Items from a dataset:

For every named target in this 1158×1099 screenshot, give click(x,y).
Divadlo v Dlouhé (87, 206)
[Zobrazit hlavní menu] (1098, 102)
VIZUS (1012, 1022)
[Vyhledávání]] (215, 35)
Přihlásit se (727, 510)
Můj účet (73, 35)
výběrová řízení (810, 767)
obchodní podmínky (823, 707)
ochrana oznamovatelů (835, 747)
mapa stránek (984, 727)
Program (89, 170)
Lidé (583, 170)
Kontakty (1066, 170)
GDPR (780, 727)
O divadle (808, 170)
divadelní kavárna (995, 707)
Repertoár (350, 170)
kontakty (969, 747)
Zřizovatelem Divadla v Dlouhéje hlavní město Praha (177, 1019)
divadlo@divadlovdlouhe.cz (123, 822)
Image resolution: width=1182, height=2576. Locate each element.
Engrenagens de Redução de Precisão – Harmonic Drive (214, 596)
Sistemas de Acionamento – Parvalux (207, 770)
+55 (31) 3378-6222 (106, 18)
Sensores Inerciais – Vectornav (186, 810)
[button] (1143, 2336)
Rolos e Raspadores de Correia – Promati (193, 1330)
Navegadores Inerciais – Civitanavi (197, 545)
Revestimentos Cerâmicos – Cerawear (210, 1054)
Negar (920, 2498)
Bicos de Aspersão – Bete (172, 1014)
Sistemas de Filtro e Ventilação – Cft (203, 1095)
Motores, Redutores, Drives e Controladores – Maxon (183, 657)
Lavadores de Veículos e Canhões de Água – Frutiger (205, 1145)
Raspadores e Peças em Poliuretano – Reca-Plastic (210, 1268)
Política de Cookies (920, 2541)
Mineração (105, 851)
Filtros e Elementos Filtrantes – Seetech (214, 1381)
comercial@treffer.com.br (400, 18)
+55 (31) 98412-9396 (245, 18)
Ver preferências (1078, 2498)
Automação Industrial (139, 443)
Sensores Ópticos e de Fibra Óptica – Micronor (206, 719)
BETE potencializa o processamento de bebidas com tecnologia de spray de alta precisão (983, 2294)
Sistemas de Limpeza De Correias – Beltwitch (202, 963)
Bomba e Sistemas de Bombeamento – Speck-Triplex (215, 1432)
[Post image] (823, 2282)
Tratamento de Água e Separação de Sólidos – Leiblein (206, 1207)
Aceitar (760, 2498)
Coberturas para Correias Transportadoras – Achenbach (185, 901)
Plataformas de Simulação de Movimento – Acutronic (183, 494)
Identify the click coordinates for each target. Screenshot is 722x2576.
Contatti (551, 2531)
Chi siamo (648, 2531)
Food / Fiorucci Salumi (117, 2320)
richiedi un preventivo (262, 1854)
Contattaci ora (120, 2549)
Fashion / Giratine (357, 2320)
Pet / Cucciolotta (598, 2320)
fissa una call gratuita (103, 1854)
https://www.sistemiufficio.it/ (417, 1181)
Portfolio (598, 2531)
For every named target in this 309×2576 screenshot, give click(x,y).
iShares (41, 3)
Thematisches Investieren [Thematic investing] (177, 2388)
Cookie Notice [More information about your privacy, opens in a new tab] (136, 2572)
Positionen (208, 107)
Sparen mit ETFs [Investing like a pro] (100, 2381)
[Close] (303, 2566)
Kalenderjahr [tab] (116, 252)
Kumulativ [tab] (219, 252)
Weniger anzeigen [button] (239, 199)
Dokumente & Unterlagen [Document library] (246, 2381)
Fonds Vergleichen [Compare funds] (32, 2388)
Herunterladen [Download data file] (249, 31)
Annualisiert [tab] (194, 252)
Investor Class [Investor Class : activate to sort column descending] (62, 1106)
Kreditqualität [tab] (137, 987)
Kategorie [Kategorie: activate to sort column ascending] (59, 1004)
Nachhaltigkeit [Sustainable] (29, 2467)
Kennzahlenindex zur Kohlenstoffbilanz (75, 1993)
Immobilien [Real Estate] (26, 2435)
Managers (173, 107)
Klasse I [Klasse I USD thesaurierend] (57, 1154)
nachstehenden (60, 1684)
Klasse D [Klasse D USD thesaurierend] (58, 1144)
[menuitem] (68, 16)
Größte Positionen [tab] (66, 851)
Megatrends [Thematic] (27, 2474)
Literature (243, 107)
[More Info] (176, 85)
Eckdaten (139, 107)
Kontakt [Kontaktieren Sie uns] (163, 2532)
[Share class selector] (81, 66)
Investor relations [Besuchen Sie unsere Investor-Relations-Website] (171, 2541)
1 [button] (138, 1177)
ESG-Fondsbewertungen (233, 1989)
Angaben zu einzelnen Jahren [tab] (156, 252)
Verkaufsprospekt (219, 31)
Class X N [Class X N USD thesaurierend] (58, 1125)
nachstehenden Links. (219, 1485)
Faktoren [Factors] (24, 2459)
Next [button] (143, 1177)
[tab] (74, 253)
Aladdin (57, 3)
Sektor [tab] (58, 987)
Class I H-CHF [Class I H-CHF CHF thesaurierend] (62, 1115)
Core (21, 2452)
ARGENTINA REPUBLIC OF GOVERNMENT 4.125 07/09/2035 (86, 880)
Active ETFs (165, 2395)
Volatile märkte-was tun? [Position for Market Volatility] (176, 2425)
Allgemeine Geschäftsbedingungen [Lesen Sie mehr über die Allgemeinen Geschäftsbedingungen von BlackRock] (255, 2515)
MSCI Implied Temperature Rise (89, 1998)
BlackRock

Objective: Please rewrite the material between the lines holding "Motores, Redutores, Drives" and "Mineração (105, 851)", inclusive, swapping "Poliuretano" for "Borracha" and leaving everything else unchanged.

Answer to this problem:
Motores, Redutores, Drives e Controladores – Maxon (183, 657)
Lavadores de Veículos e Canhões de Água – Frutiger (205, 1145)
Raspadores e Peças em Borracha – Reca-Plastic (210, 1268)
Política de Cookies (920, 2541)
Mineração (105, 851)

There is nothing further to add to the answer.